Some questions about SSD's....

G

Guest

Guest
Hi,

I have some general questions about SSD:

1. I am reading articles about them and most mention that it will give a significant boost to older computers, but if I am building a new computer with core i7, 8MB RAM, would an SSD give me any significant boost in performance (BESIDES BOOT TIME*) compared to a 7200 rpm?

2. Do SSD's offer any other advantage besides boot time and application start up time? For example, if I am working in Photoshop or After Effects, after the amazing 3 second load time, will it give me any benefit while working in the application? What about other programs?

3. Do SSD's have that issue like HDD's where the capacity is actually less when formatted? In other words, if I get a 60GB SSD will I have 60GB of usable storage or no?

4. Will 60GB be enough for Windows 7, CS4, and other applications? Internet caching, etc. etc.


Btw I am considering a Samsung F3 or a OCZ Vertex SSD as the OS drive, and 2x F3 as secondary drives.

thank you.
 
1) Everything will feel snappier with a ssd. The OS does lots of small random reads and writes, a task at which a ssd excels.

2) A ssd is also silent and shock resistant, and runs cool.

3) SSD's will reserve some of their nand chips for spares . This may or may not show up in the advertised capacity. My Intel X25-Mg2 160gb drive shows 148gb capacity for instance.

4) I loaded windows-7 on a 40gb X25-V, along with microsoft security essentials. It took up about 15gb. I made no effort to prune it down. I would think that a 64gb or 80gb drive would normally be fine.

But... I would wait a bit. The ssd market is very competitive, and 25nm based gen3 units are nearing launch. The will be faster, larger, and cheaper. In the interim, allocate a 160gb or so os partition on your large drive, and install the os and ssd type stuff there. Plan on cloning it to a ssd later. To prepare for a ssd, set the sata mode in the bios to AHCI, (not IDE or raid) before installing windows-7. Then it will use the windows7 drivers which can pass on the trim command.
 
G

Guest

Guest
Thanks for the info guys. Considering the SSD's in my budget are small and not the best controller, I believe you are right about waiting a bit. So I'll just get regular drives for now and put in a SSD in the future as you said.

I'm just confused about the partition and setting the AHCI.
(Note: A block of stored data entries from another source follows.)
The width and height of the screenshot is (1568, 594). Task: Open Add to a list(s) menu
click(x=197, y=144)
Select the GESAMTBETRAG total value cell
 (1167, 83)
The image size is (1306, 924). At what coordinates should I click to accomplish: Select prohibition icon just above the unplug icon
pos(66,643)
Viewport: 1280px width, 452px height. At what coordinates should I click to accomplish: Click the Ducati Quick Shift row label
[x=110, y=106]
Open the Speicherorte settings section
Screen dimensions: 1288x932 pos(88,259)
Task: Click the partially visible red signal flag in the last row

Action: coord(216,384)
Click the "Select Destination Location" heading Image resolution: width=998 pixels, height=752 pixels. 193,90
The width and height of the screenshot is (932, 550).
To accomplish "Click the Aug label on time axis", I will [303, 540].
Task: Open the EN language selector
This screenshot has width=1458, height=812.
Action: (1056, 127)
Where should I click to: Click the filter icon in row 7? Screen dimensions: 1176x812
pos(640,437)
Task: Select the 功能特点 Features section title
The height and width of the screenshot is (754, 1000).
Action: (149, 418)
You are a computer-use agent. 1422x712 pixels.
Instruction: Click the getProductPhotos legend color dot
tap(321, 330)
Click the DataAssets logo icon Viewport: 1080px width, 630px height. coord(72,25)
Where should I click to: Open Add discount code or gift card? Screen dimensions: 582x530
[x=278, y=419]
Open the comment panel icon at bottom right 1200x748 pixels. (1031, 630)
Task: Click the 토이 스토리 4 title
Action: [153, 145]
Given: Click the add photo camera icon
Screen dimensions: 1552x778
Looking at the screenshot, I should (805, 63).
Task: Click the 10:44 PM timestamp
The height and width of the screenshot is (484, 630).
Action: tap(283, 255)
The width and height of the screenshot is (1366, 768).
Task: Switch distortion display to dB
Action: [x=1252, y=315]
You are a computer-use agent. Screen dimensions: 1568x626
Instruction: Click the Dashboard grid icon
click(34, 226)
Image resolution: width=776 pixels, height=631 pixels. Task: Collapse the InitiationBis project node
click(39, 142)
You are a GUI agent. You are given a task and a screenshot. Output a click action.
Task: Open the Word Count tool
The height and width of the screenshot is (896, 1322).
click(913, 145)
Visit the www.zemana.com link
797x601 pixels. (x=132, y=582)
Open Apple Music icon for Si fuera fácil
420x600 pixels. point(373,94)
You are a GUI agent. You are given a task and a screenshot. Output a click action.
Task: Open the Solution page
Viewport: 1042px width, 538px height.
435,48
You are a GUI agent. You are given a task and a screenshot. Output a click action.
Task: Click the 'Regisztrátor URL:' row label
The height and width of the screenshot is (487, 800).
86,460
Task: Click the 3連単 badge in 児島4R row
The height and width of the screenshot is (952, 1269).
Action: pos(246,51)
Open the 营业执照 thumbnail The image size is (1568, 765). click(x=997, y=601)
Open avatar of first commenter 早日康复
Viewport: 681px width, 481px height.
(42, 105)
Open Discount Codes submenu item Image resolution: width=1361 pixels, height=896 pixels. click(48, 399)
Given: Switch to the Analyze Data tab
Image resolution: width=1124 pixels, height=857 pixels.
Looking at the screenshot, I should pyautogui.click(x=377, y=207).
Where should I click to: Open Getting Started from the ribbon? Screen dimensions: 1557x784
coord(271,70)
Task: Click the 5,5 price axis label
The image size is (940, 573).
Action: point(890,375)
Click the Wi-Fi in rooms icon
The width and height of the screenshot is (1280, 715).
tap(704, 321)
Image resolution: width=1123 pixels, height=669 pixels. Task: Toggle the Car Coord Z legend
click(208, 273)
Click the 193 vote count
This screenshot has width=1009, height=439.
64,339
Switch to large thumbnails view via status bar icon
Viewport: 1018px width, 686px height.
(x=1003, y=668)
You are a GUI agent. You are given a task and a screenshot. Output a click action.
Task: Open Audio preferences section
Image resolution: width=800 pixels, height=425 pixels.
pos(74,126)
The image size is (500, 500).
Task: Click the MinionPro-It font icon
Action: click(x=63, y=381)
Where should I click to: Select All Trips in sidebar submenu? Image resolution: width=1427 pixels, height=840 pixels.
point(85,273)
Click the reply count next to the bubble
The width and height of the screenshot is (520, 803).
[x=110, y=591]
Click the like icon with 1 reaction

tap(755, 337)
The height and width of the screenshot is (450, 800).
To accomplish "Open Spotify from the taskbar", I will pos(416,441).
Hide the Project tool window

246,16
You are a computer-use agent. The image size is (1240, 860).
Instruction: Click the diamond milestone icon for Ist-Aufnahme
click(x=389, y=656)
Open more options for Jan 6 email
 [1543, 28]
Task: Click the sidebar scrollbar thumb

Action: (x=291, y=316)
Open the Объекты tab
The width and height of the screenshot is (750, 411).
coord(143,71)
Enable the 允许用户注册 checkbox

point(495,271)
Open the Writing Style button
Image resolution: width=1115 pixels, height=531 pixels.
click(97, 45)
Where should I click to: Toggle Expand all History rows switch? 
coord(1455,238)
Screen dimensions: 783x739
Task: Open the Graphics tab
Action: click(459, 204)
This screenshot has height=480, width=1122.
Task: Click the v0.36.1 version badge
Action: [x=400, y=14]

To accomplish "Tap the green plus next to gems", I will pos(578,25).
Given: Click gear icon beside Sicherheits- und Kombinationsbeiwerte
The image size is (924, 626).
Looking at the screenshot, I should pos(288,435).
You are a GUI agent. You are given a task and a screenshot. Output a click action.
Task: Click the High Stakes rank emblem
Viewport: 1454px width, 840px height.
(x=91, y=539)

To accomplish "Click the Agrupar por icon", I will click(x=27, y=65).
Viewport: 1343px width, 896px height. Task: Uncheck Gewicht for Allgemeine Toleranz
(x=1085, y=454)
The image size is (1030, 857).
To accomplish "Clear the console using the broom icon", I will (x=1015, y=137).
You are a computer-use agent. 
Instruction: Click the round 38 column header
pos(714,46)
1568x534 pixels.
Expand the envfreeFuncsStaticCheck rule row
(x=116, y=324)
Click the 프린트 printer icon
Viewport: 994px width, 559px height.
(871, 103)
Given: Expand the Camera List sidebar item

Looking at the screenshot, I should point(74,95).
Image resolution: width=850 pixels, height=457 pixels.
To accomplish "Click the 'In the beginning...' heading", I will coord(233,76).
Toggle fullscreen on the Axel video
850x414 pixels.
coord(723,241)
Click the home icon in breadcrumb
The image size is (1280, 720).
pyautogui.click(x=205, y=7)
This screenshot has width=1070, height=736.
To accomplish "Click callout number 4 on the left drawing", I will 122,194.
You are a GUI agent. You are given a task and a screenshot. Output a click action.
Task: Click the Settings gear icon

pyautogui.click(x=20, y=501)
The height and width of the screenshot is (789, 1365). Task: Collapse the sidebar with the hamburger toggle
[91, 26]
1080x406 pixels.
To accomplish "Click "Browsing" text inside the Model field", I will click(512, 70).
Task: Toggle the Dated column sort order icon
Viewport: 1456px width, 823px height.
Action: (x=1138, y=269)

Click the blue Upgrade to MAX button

So if I get a 500 gig drive, I should partition 160gb for Windows and leave the rest. Is that only for making sure the drive is small enough to fit onto SSD's in the future? I always thought if you partition a drive the performance decreases.

I'm also not sure about AHCI and TRIM, is that safe for regular drives? I never read anywhere about setting that for regular drives. Of course I'm no expert I just want to make sure. :)

Oh, and also, when I'm buying the motherboard, do I absolutely have to get one with Sata III capabilities.

I'm building a P55 system so a non-SATA3/USB3 MB is significantly cheaper, but if SSD's in the near future would work better with Sata III would it be worth it?

On all the SSD drives I see today say SATA II.
 
The partitioning will exercise the HD's arm more. If you are sure you want to go SSD in the future, the suggested approach is the "only" way to do it without a fresh install of the OS. The partition creates a 160GB "C" drive, the rest is "D", and when you get an SSD you move the "C" to it and expand the "D". Its your call.

AHCI activates some features you may not use, but is safe for all HDs. Trim is SSD's super-equivalent of "defrag", necessary for SSDs, but would never be applied by the OS to a regular HD. So its safe, too.

No, you do not absolutely have to get a mobo with the latest SATA nor USB 3.0. Maybe there will be devices that will interest you when its time to replace this system. You cannot exceed current SATA data rates with an SSD.